Miedo a la tinta que gotea de la pluma y traza dibujos y presagios en la carta temblorosa de las verdades.

Miedo a borrar el olor del amante, de cada bandido que arrebata. Miedo a confesar públicamente la penetración osada de un dedo en cierta vagina hambrienta de golpes secos. Miedo al falo, casi temor a su ausencia y denunciar que es ignorante de las letras que acompañan a los ovarios.

Miedo al café del alba, a las llamadas telefónicas, al conocido que pregunta ¿qué haces el sábado? para empantanar durante horas con un sinnúmero de conflictos tribales que huyes a diario con una soledad importante.

Miedo a que se vea que tiene miedo o que lo tendrá en el minuto siguiente. Miedo al desespero, a la espera, a las filas de espera, a los grandes comercios. Miedo al fuego, al frío, a que se asemejen los sentidos y no sepa cuándo duele.

Miedo a las luces blancas de los hospitales sobre mercancía humana, bien empaquetada para los trepanadores de cráneo de todas las ideologías. Miedo a los aparcamientos subterráneos, al Metro, a la caída en los rieles, al túnel que traga. Miedo a la cabeza que da vueltas. A las piernas que flaquean, a la flojera de la angustia, a las facturas, a la orden, al autoritarismo, a la sed que se extiende en la garganta.

Miedo al oculista, al proctólogo y su dedo; a mojarse en la consulta del ginecólogo, a que se vea que va a desmayar. Miedo a las corridas de toro, a las cacerías donde corre la sangre. Miedo a los viajes, más bien a no querer regresar. Miedo a la emoción que mueve arrítmicamente el corazón y palidece, sin saber si comparte cabina con un terrorista que saltará la carga mortal.

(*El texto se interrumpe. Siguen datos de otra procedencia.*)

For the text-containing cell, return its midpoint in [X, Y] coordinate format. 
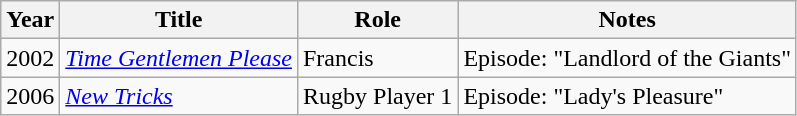
Role [377, 20]
Rugby Player 1 [377, 96]
Notes [628, 20]
Episode: "Lady's Pleasure" [628, 96]
Time Gentlemen Please [179, 58]
2002 [30, 58]
2006 [30, 96]
Francis [377, 58]
New Tricks [179, 96]
Episode: "Landlord of the Giants" [628, 58]
Title [179, 20]
Year [30, 20]
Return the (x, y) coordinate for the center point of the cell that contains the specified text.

Miedo a la vejez, a los pesados, a la carencia, a la letra recomendada, a la falta de papel, tabaco, filtro para hacer un cigarrillo donde chupar recuerdos. Miedo a llamar a la madre y saber que ha muerto otro en la isla. Miedo a los mendigos que juzgan, a los respiros que matan. Miedo a decir, a callar. A las buenas personas, a ser, no ser, a ganar o perder. Un miedo totalizador que invalida.

Miedo a los amigos que se acercan y se pierden de forma violenta. Miedo al vientre que se infla de aire, de agua, de excesos, de grasa, de semen, de embarazos vitales.

Miedo a la pulsión de muerte en cada balcón de un cuarto piso, en cada andén, a caer en la vida.

Maola está profundamente decepcionada de que Marga tiemble y no se acoja al rutinario cause de los seres. Con odio le rasga el abrigo, la abofetea y se va.

La Antártida roza las mejillas de Marga cuando emprende la marcha y bordea los acantilados. Inmensas las manos, demasiado rebelde su pelo, demasiada respiración de poros dilatados.

Lacera la agreste costa, frente al Mar de la Mancha. Gaviotas y gavilanes marinos anuncian que espera su hija, junto a un ángel que ha envejecido transmitiéndole las maldiciones necesarias para pasar desapercibida entre los humanos.





Del poemario MALDICIONARIO, Editions HOY NO HE VISTO EL PARAISO, 2010. 
Margarita García Alonso(Matanzas, Cuba)  Periodista, poeta, y artista visual.